__Exercise requirements__.
1. In two sentences, summarize the superannuation discussion below.
2. Duplicate the part of the superannuation discussion below that runs from "The worst thing" up to and including "simpler. Never simple.".
3. Using the superannuation discussion below, decide whether each statement agrees with it. Answer yes or no for each, and quote the words that decide it. (a) John Howard is described as a former Prime Minister. (b) The 'Simpler Super' reforms were renamed 'Better Super'. (c) The reply signed Ramani is dated October 19, 2014.

__Selected passage__.
* begin *

This way FOFA would never need to have happened.

The worst thing that even happened to superannuation was fund choice. In ending The Detente former Prime Minister John Howard condemned us to years of insurgencies. The second worst was the Better Super reforms.

So why do the system architects complain? Because, like Ramani says, they have perspective.

Any govt could fix superannuation tomorrow. The real question is whether the financial sector would let them.

Ramani

October 19, 2014

David, the path to simplification is strewn with complexities galore. Remember, the original 'Simpler Super' reforms had to be hastily rechristened as 'Stronger Super' when the Government realised, in the best of 'yes-Minister' traditions, that there was nothing simple about them for trustees, administrators, auditors, custodians, regulators and even members!

Eventually it should become simpler. Never simple.

As super has to achieve multiple and often contradictory aims (reduced age pension reliance; freedom of members to choose without literacy or engagement; rapacious adviser lobby acting in their own best interests; powerful intermediary rights dominating member rights; filling budget holes with money most do not see as their own; pandering to political prejudices; the inbuilt aversion to inheritance and gift tax, while taxing the daylights out of the living and the unborn) complexity is unavoidable. One almost forgets the primary purpose.

Like organised religions, liturgy and rituals prevail over the substantive. Thus super is almost faith-based. The DC model illustrates this perfectly for the members!

* end *

__Data__.
* begin *

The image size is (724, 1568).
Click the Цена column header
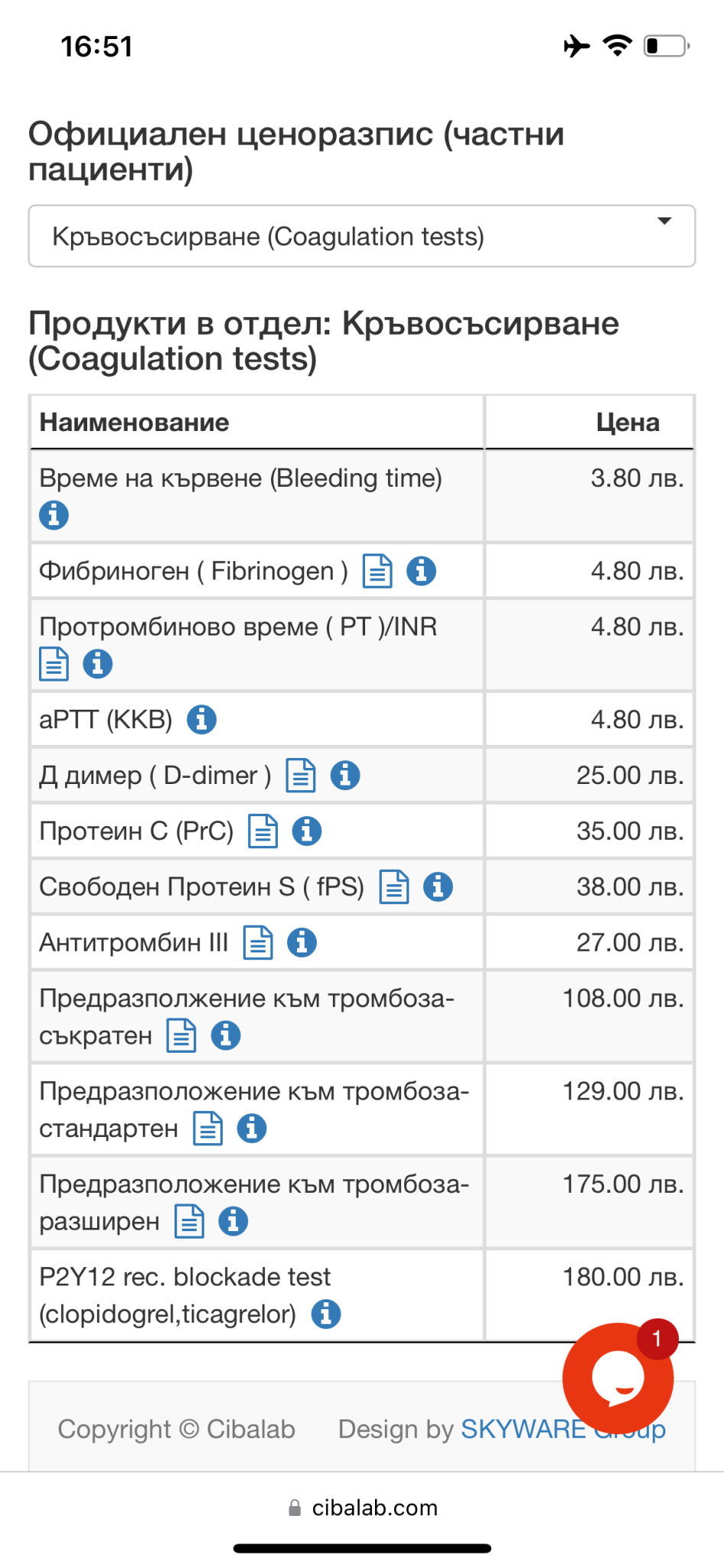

* end *
* begin *

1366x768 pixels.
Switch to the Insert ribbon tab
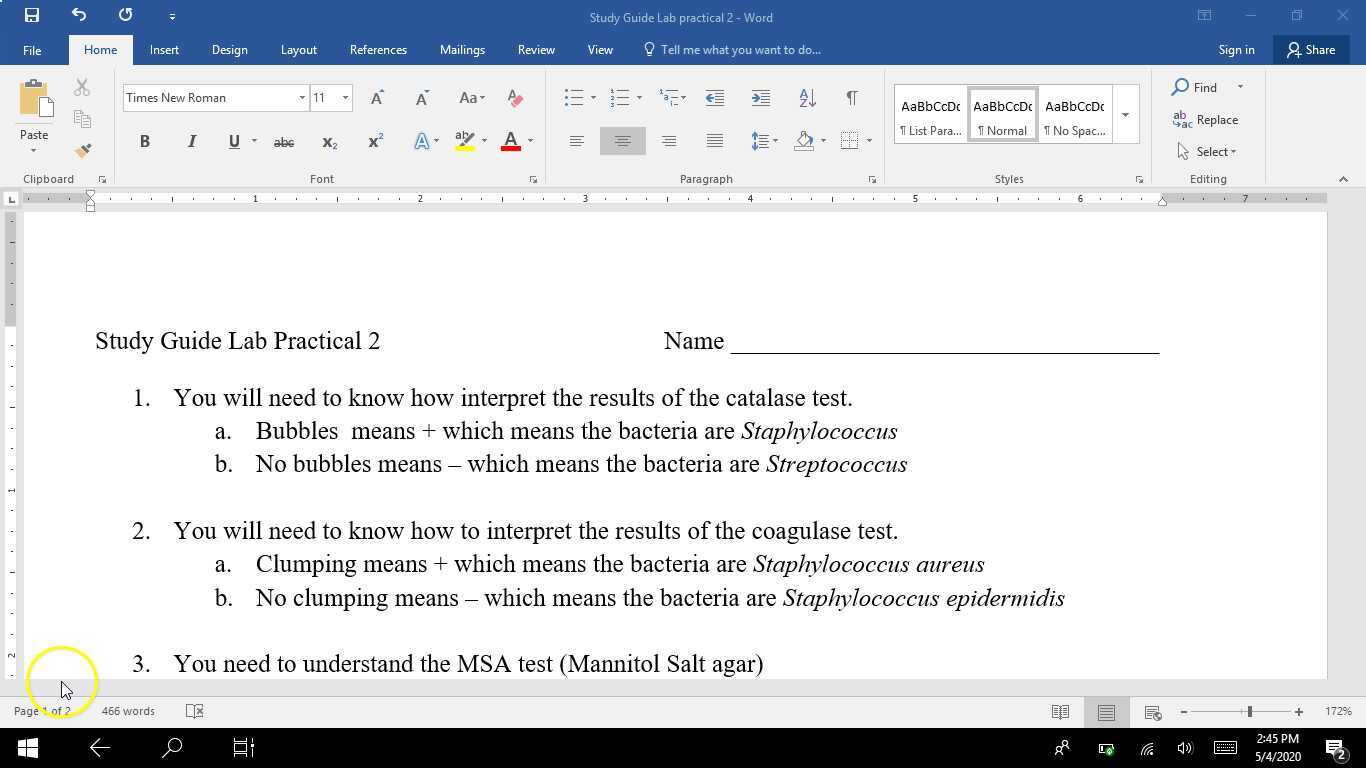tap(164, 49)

* end *

__The replies__.
1. One comment names fund choice as the worst thing to happen to superannuation and the Better Super reforms as the second worst, and it says any government could fix the system if the financial sector let it. Ramani replies that super must serve many contradictory aims, so complexity is unavoidable, and that it should eventually become simpler but never simple.

2.
The worst thing that even happened to superannuation was fund choice. In ending The Detente former Prime Minister John Howard condemned us to years of insurgencies. The second worst was the Better Super reforms.

So why do the system architects complain? Because, like Ramani says, they have perspective.

Any govt could fix superannuation tomorrow. The real question is whether the financial sector would let them.

Ramani

October 19, 2014

David, the path to simplification is strewn with complexities galore. Remember, the original 'Simpler Super' reforms had to be hastily rechristened as 'Stronger Super' when the Government realised, in the best of 'yes-Minister' traditions, that there was nothing simple about them for trustees, administrators, auditors, custodians, regulators and even members!

Eventually it should become simpler. Never simple.

3.
(a) Yes: "former Prime Minister John Howard"
(b) No: "had to be hastily rechristened as 'Stronger Super'"
(c) Yes: "October 19, 2014"